WHAT THE TASK ASKS - From the entries below, please output exactly the lines starting at the one containing "회사소개 (27, 2442)" and ending at the one containing "02-945-5985 (40, 2265)", both included.

MATERIAL TO PROCESS -
"""

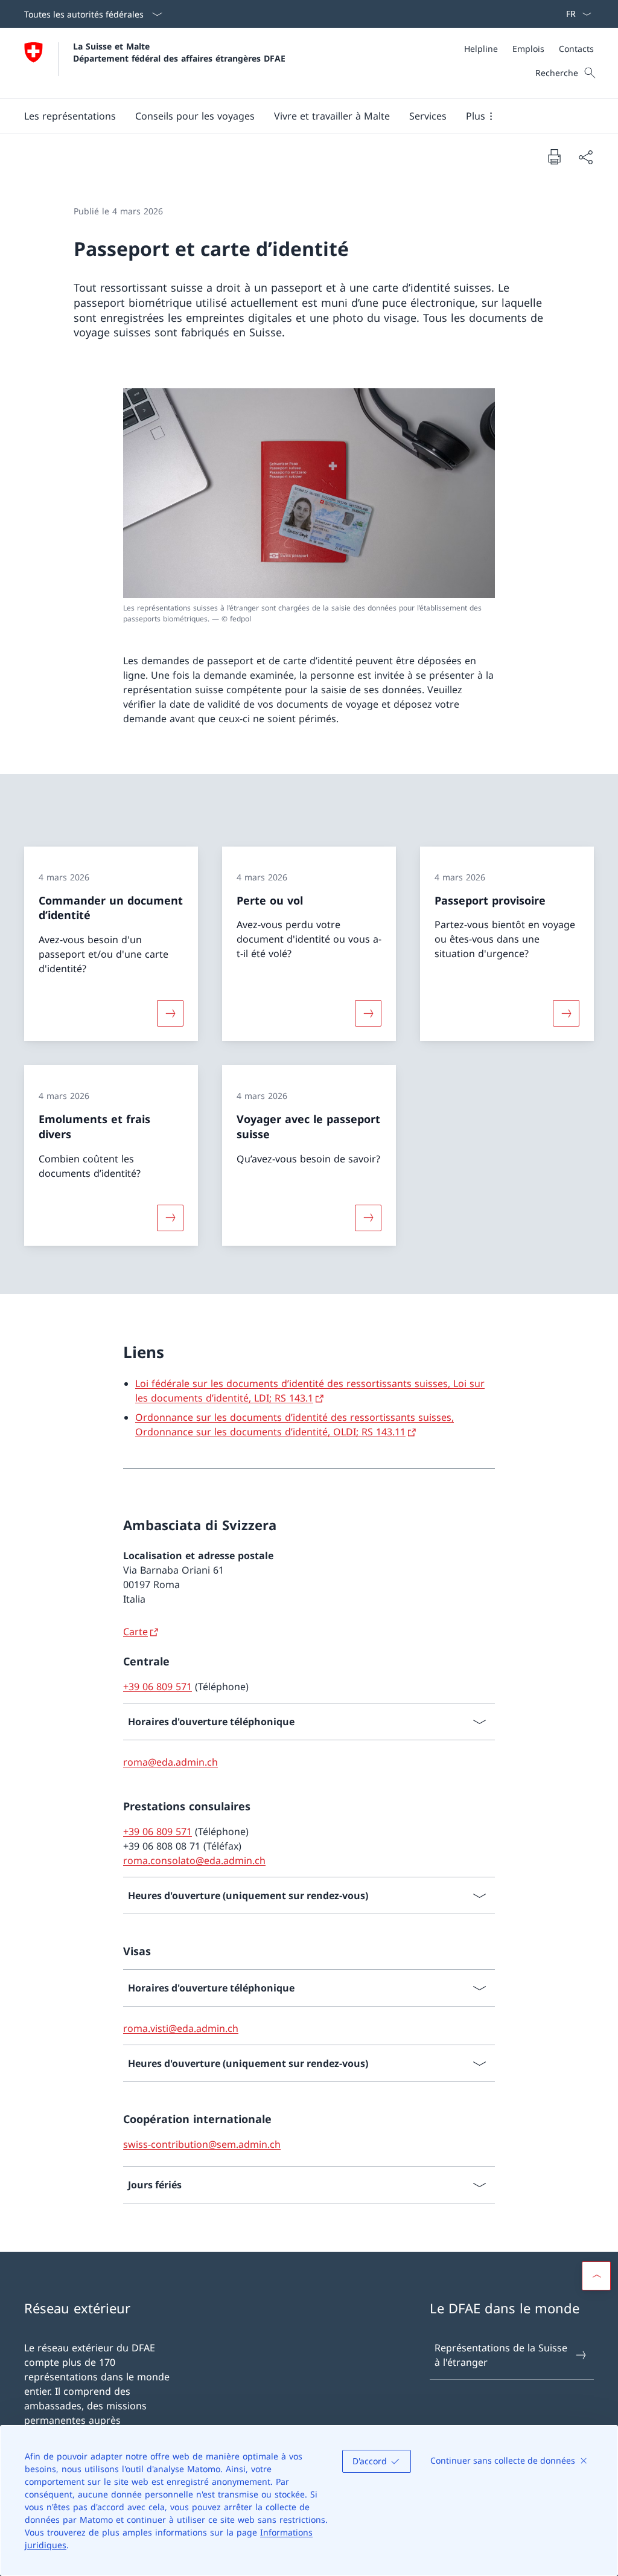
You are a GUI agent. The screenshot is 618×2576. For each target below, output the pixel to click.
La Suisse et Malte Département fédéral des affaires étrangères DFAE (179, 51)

"""
"""

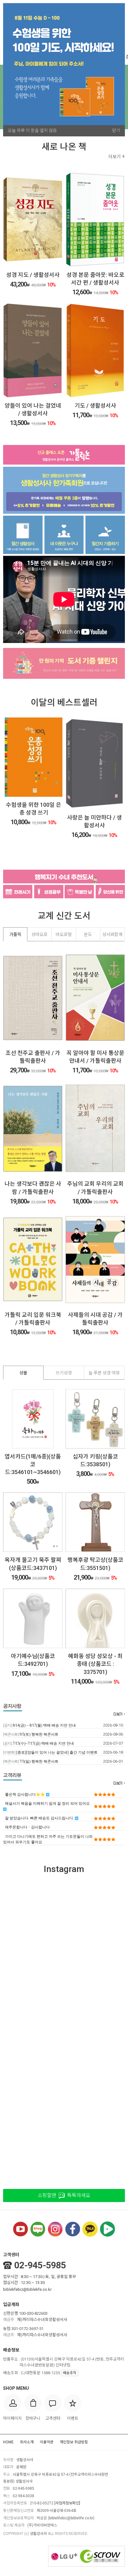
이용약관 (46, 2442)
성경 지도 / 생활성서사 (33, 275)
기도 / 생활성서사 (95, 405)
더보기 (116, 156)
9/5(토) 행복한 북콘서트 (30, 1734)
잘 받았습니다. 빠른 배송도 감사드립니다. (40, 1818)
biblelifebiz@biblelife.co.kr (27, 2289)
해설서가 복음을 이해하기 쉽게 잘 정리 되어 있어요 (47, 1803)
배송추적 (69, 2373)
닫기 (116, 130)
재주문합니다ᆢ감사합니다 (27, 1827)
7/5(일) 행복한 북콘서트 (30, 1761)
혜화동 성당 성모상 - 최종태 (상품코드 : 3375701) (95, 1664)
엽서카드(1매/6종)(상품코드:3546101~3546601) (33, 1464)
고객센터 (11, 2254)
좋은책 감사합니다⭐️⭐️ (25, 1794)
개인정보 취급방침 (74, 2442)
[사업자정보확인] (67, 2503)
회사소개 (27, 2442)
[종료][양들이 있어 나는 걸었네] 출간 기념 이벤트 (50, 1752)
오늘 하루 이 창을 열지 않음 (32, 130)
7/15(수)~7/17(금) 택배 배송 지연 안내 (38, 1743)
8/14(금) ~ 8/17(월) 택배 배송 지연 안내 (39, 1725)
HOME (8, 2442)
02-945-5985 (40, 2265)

"""

TASK RESULT -
회사소개 (27, 2442)
[종료][양들이 있어 나는 걸었네] 출간 기념 이벤트 (50, 1752)
오늘 하루 이 창을 열지 않음 (32, 130)
7/15(수)~7/17(금) 택배 배송 지연 안내 (38, 1743)
8/14(금) ~ 8/17(월) 택배 배송 지연 안내 (39, 1725)
HOME (8, 2442)
02-945-5985 (40, 2265)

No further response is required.